God's reminder through Isaiah that our status and effectiveness are found in our relationship with him rather than in the potency of our own abilities, is cautionary - because the verse continues: "... but you would have none of it". There follows a prophetic word about the disastrous consequences of making this mistake. So "trust in the LORD with all your heart and lean not on your own understanding..." as the teacher has it in Proverbs 3. 5. Holidays remind us of that, when we realise that we may have stopped - but the world hasn't!
For all that, I am glad to be back. Why? Because all that repentance, rest, quietness and trust have renewed my enthusiasm for the part God is calling me to play in his plans and purposes. And I have missed the fellowship of church and neighbours and those I relate to at a distance. Perhaps a twinge of guilt nagged me for taking time off in the midst of an emergency! But the challenges do not appear to have gone away, so there is plenty to get stuck into now that I'm back...
When I started my holiday it felt like we were beginning to emerge from lockdown. On return, the news seems full of foreboding reports about second spikes and the re-imposition of restrictions. Yet there is a huge appetite for a return to normality or, at least, getting on with whatever the "new normal" is going to look like. And that is where I am inclined to begin, or resume.
I am less inclined to consider Coronavirus as simply an unforeseen disaster which has sprung out of nowhere to spoil our fun and which must therefore be conquered and departed from. My personal conviction is that it is the reaping of a whirlwind which we, the human race, have created and that it amounts to a global "wake-up call". Whatever else it becomes, this "new normal" must be significantly different to what went before or, as the saying goes, "we ain't seen nothing yet".
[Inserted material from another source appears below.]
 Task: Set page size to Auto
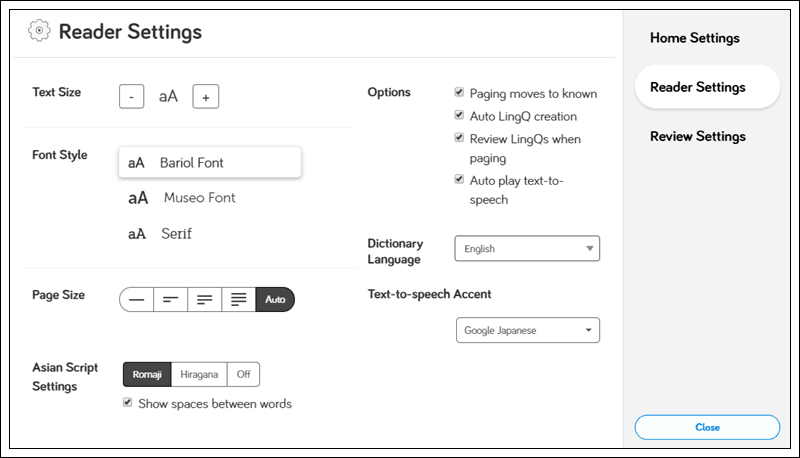pyautogui.click(x=275, y=299)
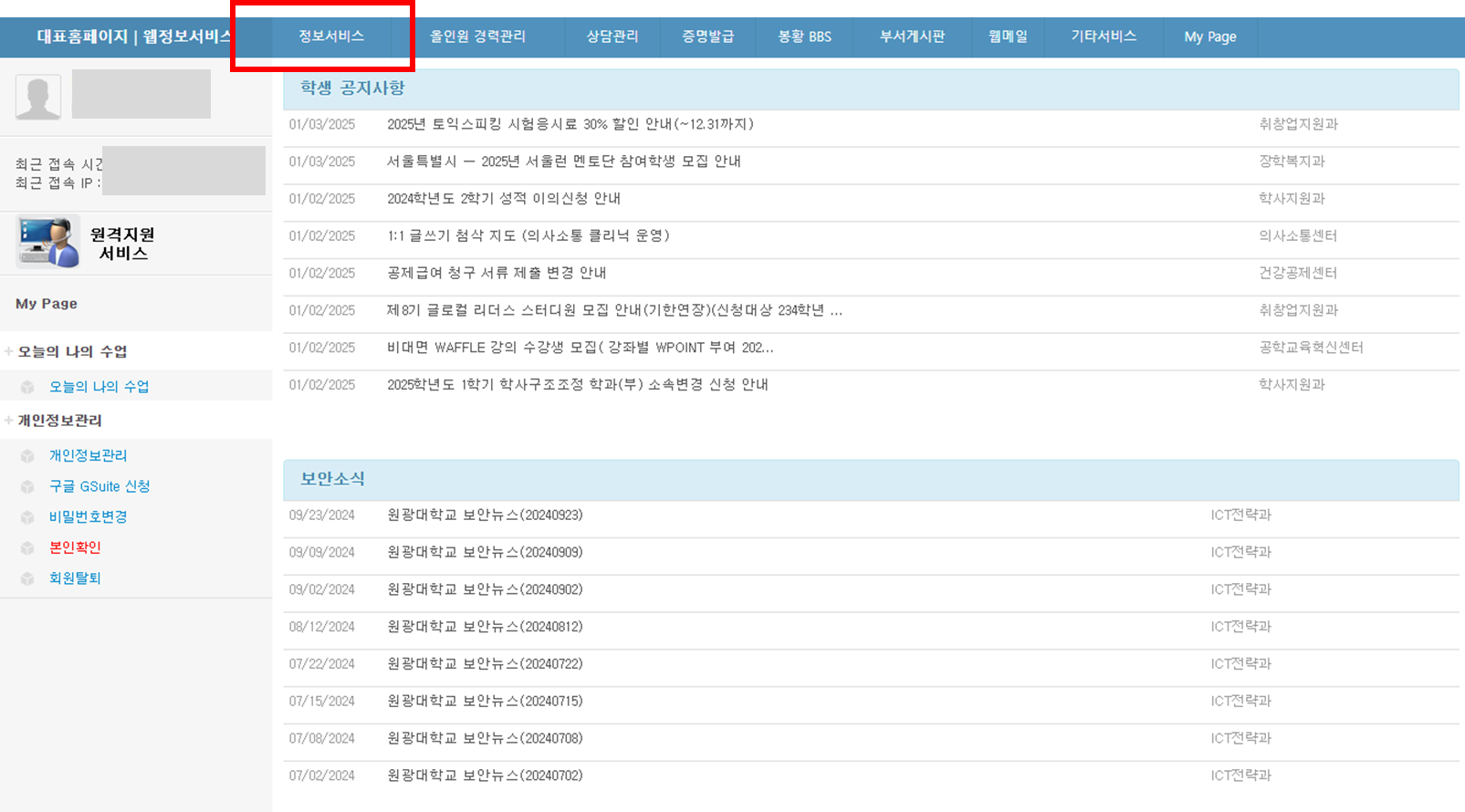Click the cube icon beside 비밀번호변경
The height and width of the screenshot is (812, 1465).
point(27,517)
Repentance would seem like an appropriate place to begin. And then taking seriously the threat of climate change, which is far greater even than Covid 19. Issues of justice, fairness and compassion follow swiftly and urgently. And especially so for people of faith, who recognise that before we can expect to reap the harvest of righteousness in the next life, we need to do the sacrificial work of witness and service in this life.